Exercise description: Pictures aside, write out every record exactly as it appears.

Source data:
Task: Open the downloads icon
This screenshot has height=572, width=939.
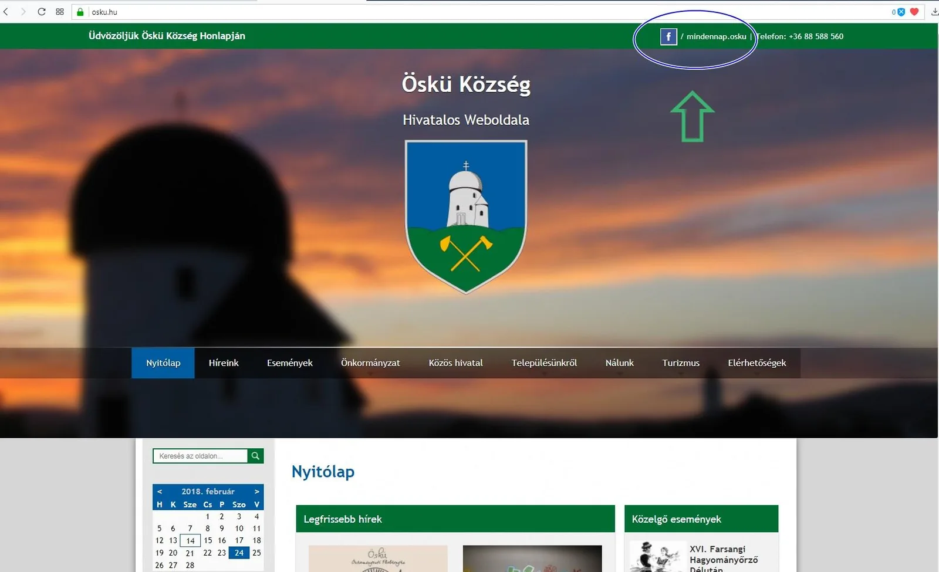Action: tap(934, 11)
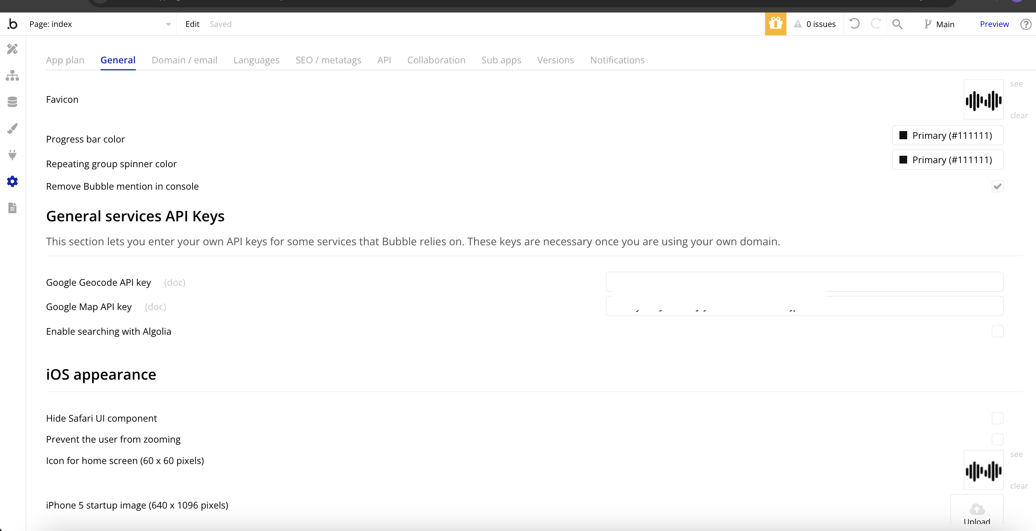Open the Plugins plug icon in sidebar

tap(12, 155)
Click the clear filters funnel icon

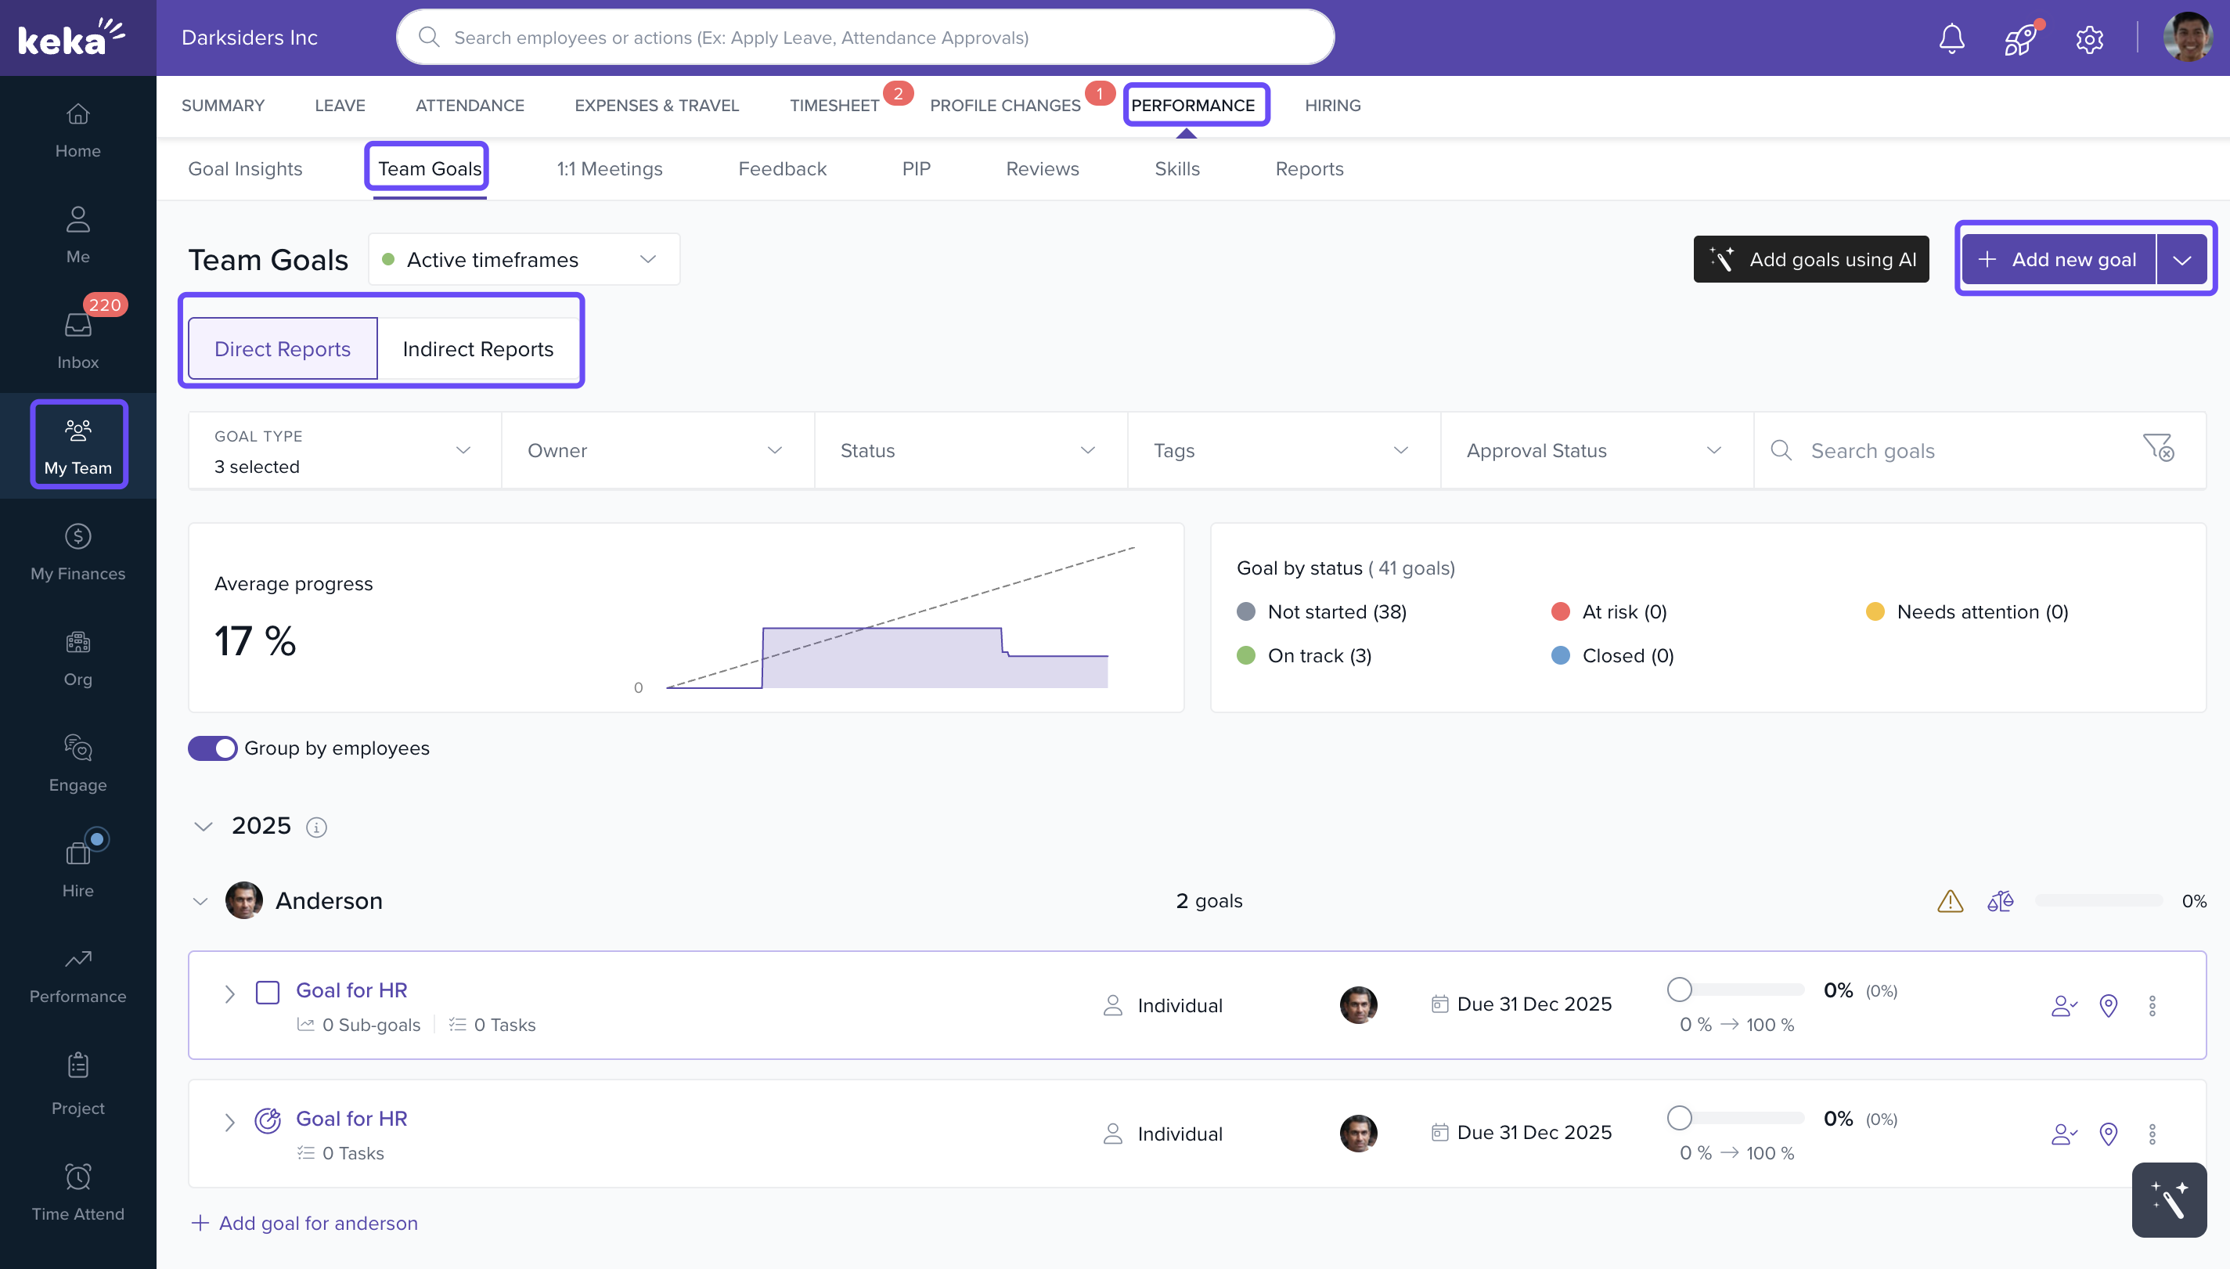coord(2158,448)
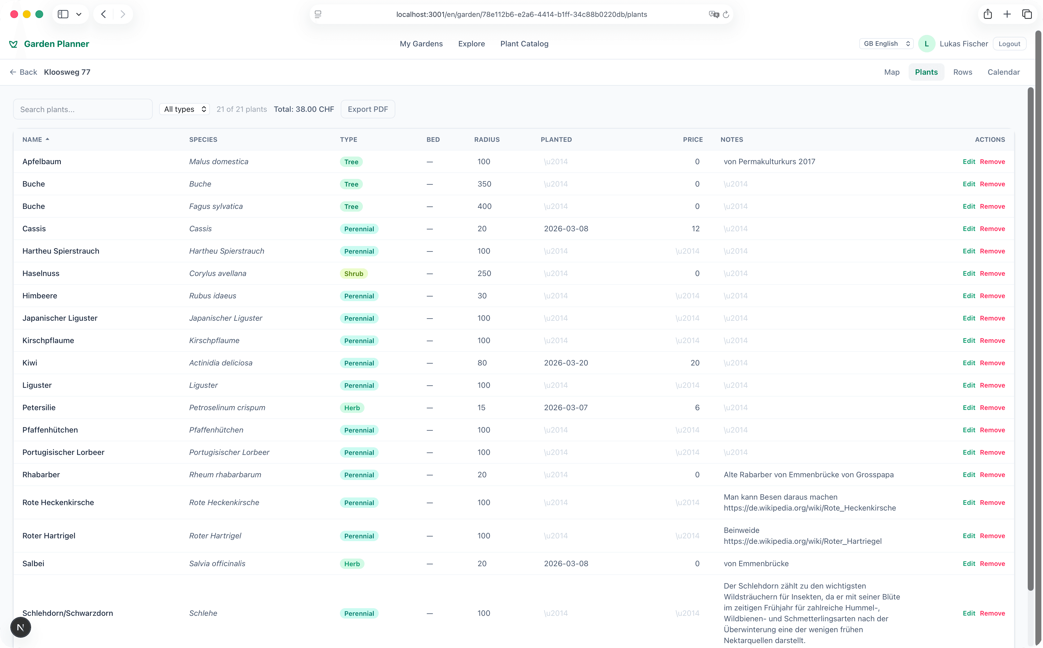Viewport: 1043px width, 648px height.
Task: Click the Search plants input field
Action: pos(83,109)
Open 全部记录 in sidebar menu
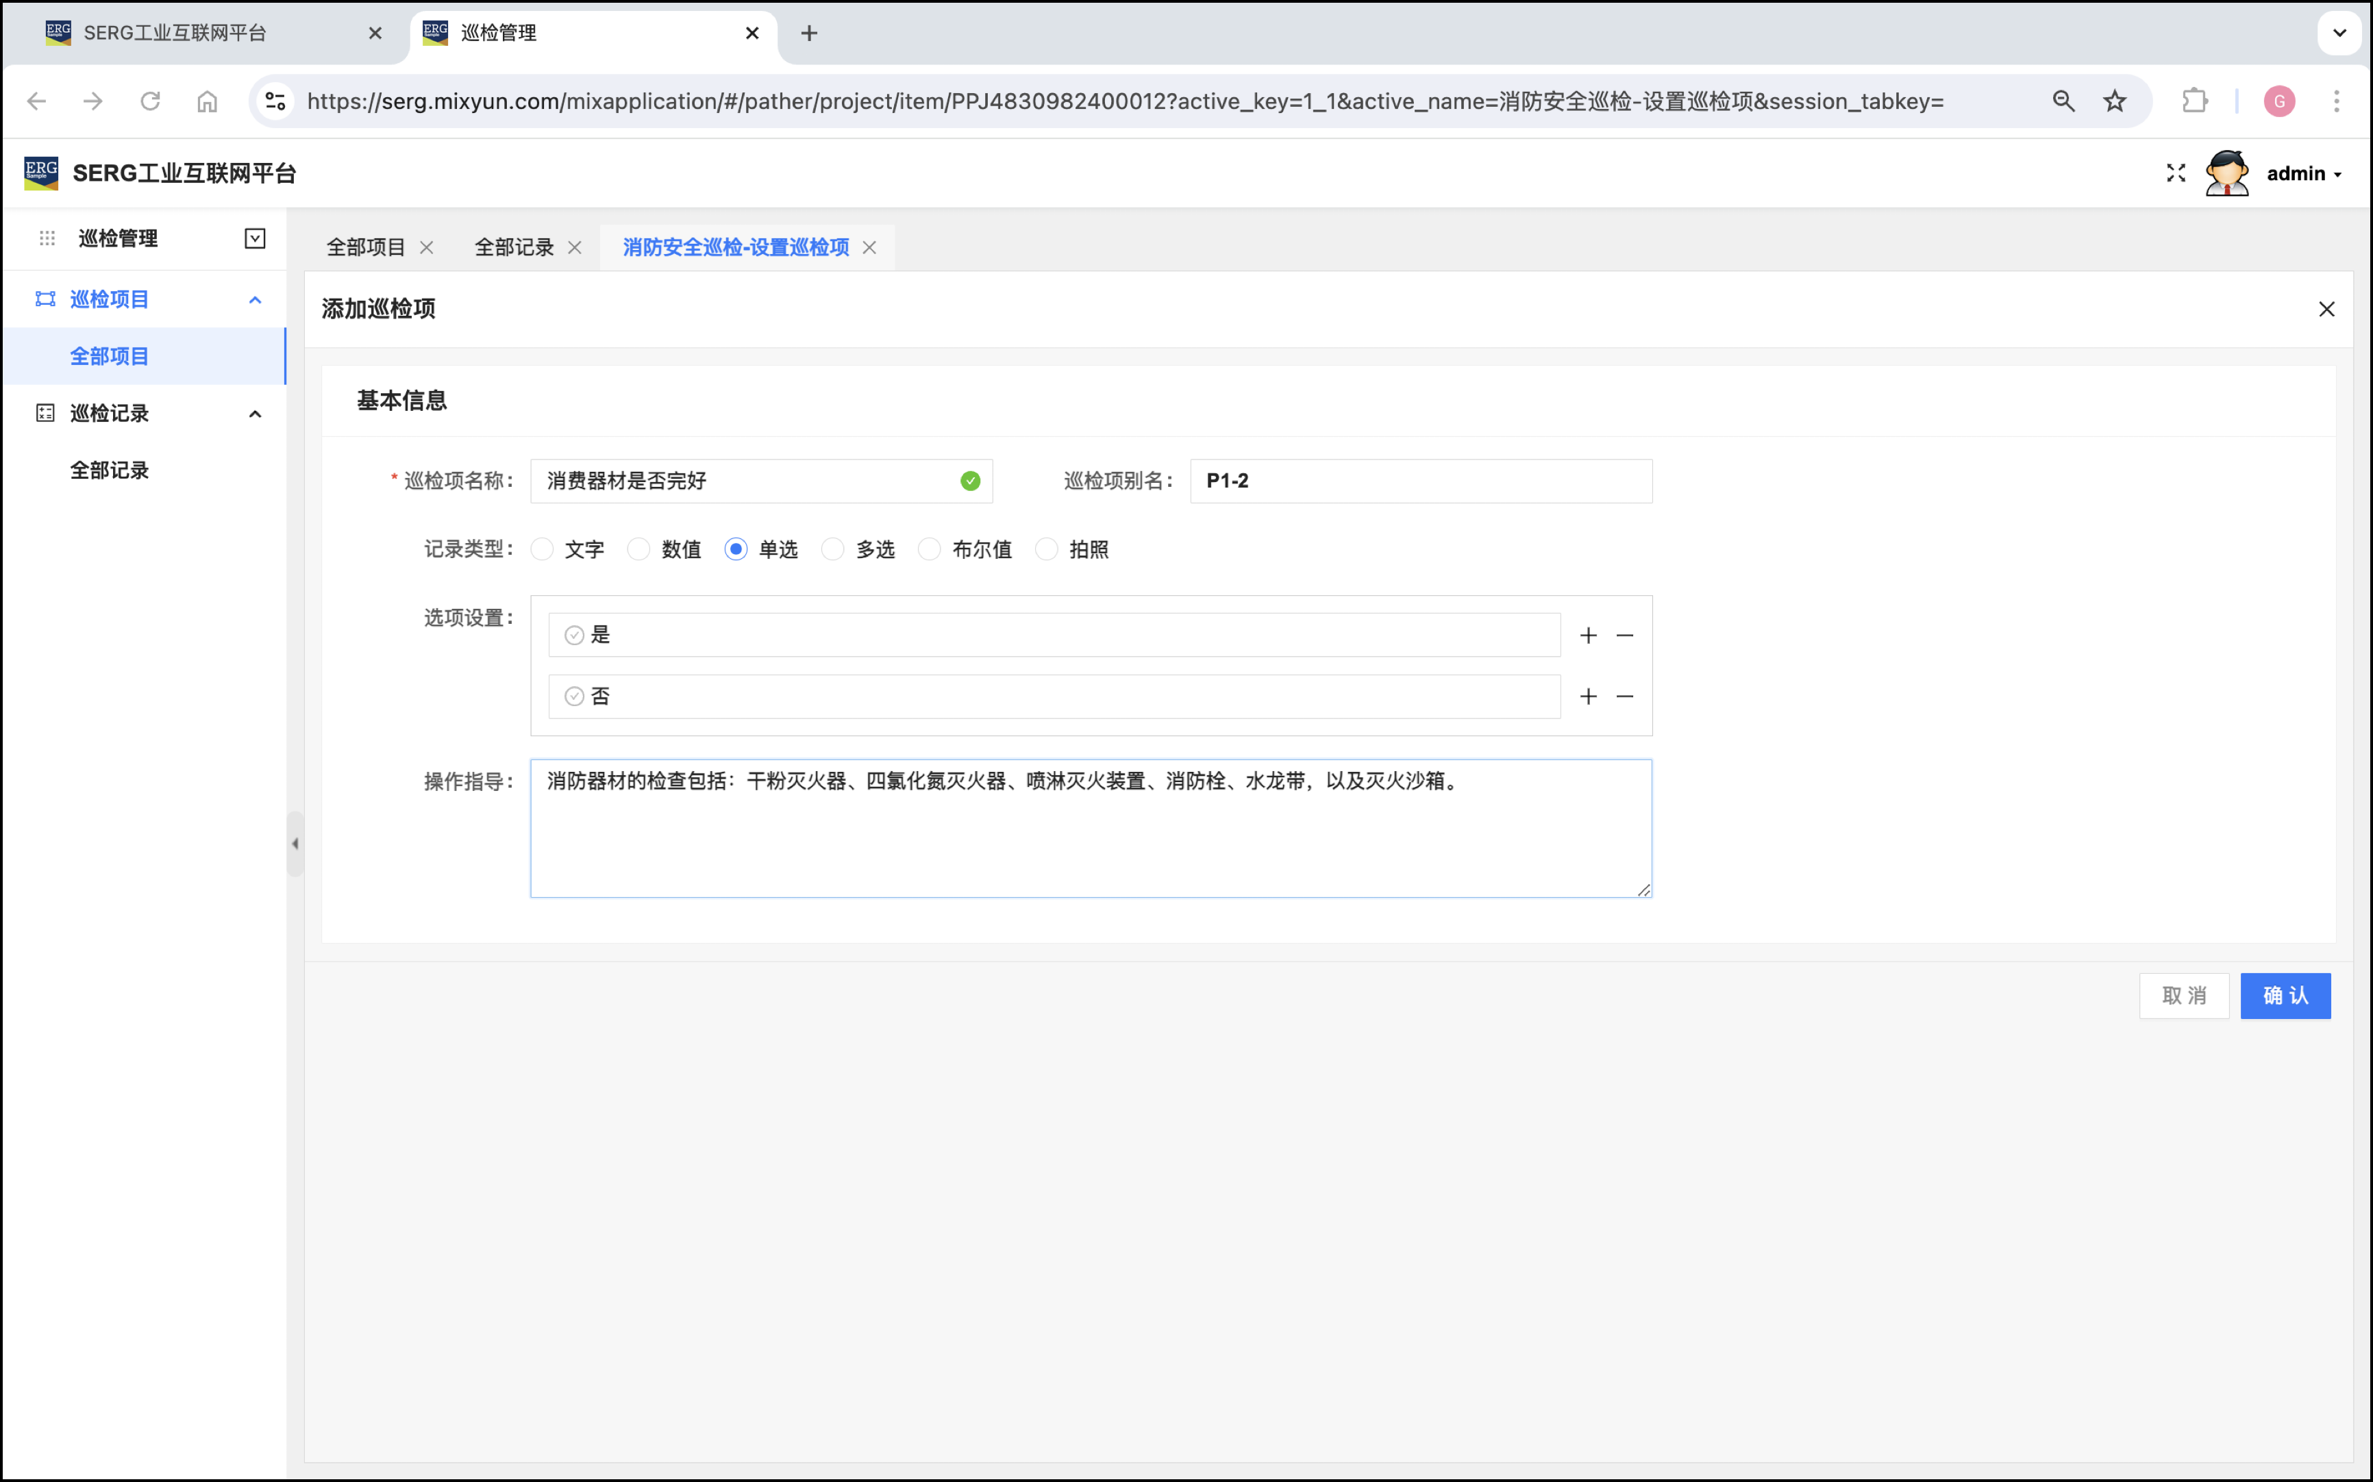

Answer to the exercise:
Task: Open the downloads icon
This screenshot has height=572, width=939.
Action: tap(934, 11)
Open the Plugins plug icon in sidebar

tap(12, 155)
Click the clear filters funnel icon

coord(2158,448)
Viewport: 1043px width, 648px height.
Task: Click the Search plants input field
Action: pos(83,109)
Open 全部记录 in sidebar menu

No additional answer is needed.